Due to a flaw in how HTC devices log application data, any application that requests permission to get Internet access can read various phone data such as call and Short Message Service logs and a list of all user accounts saved, researchers found.
The modifications HTC made in a version of the Android mobile operating system running on select devices included an HTClogger application used for debugging and troubleshooting, researchers at Android application enthusiast blog AndroidPolicereported Oct. 1. According to the report, all the information collected by HTCLogger is unsecured and accessible to any application installed on the device that accesses the Internet.
Affected devices include those with the “Sense” firmware installed, such as HTC EVO 3D, EVO 4G, ThunderBolt, MyTouch 4G Slide and Sensation, according to AndroidPolice. A proof of concept is available on the AndroidPolice blog, and users are encouraged to download it to see if their devices are affected.
“Theoretically, it may be possible to clone a device using only a small subset of the information leaked here,” Artem Russakovskii, the blog’s founder, wrote on AndroidPolice.
AndroidPolice researchers were careful to point out the problem wasn’t with Android, but in the way HTC set up the logging suite. “It’s like leaving your keys under the mat and expecting nobody who finds them to unlock the door,” Russakovskii wrote.
AndroidPolice claimed to have alerted HTC Sept. 24 to the issue but received “no real response” from the phone manufacturer for five business days. As a result, the researchers decided to make the information public to “make things move a whole lot faster,” Russakovskii wrote. Trevor Eckhart, who found the vulnerability, publicized the findings Sept. 30.
In a recent update to some of its devices, HTC introduced a suite of logging tools, which collected a lot of information, such as the list of user accounts, including email addresses and sync status for each, last known network and GPS locations, a limited history of previous locations, phone numbers stored in the phone log, SMS data and system logs.

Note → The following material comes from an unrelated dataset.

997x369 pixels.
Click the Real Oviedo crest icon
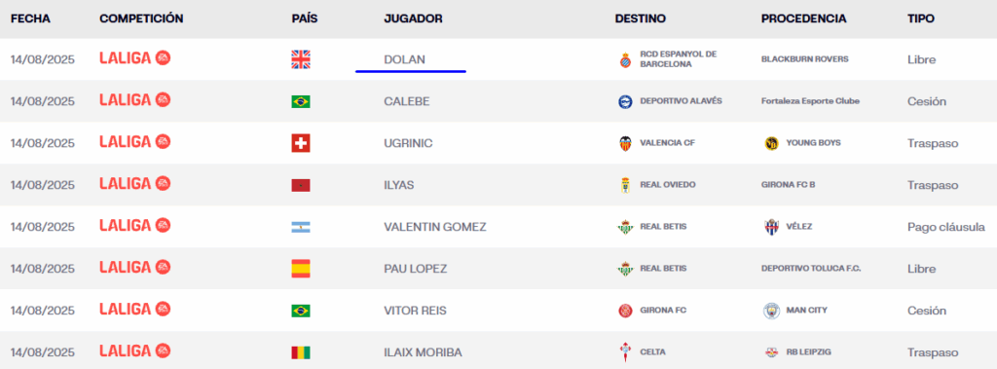(x=626, y=185)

The suite does not protect the generated log file, making it trivial for an application to easily read the information. It’s not clear what the purpose of the logs is, but it may be for debugging and troubleshooting purposes.
Other pieces of data, such as active alerts in the notification bar, network information including the IP address, running processes and list of installed applications, could also be potentially leaked, according to Russakovskii.
“They expose such ridiculously frivolous doings, [for] which HTC has no one else to blame but itself,” Russakovskii wrote.
Eckhart, Russakovskii and another AndroidPolice researcher Justin Case also uncovered the AndroidVNCServer application in the HTC suite. The application appears to install a remote-access server by default, but is turned off by default. However, researchers were concerned that the presence of a remote-access server on the device opened up the possibility of a remote attacker potentially getting access to the phone.
According to AndroidPolice, there’s not much users with affected HTC devices can do beyond rooting the device to remove the HTCLoggers application. Users can install custom firmware such as CyanogenMod after rooting, or keep the original firmware in hopes HTC would fix the problem and issue a new update.
HTC is supposedly looking into the issue, although the company has not yet issued a statement.